Die Einigung von Union und SPD auf einen Koalitionsvertrag hat im Ausland ein lebhaftes Presseecho hervorgerufen. Einige Zeitungen werten die Einigung als Sieg der SPD und Schwächung von Kanzlerin Angela Merkel. Auch die möglichen Auswirkungen auf Europa werden vielfach beleuchtet.
"Aftenposten" (Norwegen): "Die EU bekommt ein stabiles Deutschland, das mit Frankreich zusammenarbeiten kann, um das europäische Projekt besser auf die Spur zu bringen."

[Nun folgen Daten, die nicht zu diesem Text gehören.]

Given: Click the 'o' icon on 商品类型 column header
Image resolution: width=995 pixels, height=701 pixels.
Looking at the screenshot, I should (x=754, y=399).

"La Vanguardia" (Spanien): "Europa hat Grund, die neue Große Koalition zu feiern: Sie beendet das deutsche Machtvakuum, das erfolgreich durch den Dynamismus Macron kompensiert wurde. (...) Das Finanzressort fällt in die Hände der SPD, wodurch sich die strengen Sparkriterien des konservativen Schäuble zugunsten einer Geldpolitik ändern werden, die die europäischen Staaten, die Probleme haben, begünstigt."
"El País" (Spanien): "Diese (Koalition) wird aber nicht nur die Stabilität und den Wohlstand des Landes garantieren, sondern auch den Weg zu den Reformen ebnen, die die Europäische Union braucht."
"El Mundo" (Spanien): "Die Große Koalition (...) ist auch ein guter Grundstein, um die europäische Agenda neu zu beleben. (...) Merkel hat einmal mehr ein Beispiel ihrer Führungsqualitäten und Weitsicht gegeben. Deutschland gewinnt. Europa auch."
"Nrc Handelsblad" (Niederlande): "Auf Europa kommen noch mehr Veränderungen zu, als man bisher dachte. ... Es wäre nicht überraschend, wenn dieses Team eher geneigt wäre, EU-Ländern mit einer schwächeren Wirtschaft entgegenzukommen als das Tandem Merkel/Schäuble."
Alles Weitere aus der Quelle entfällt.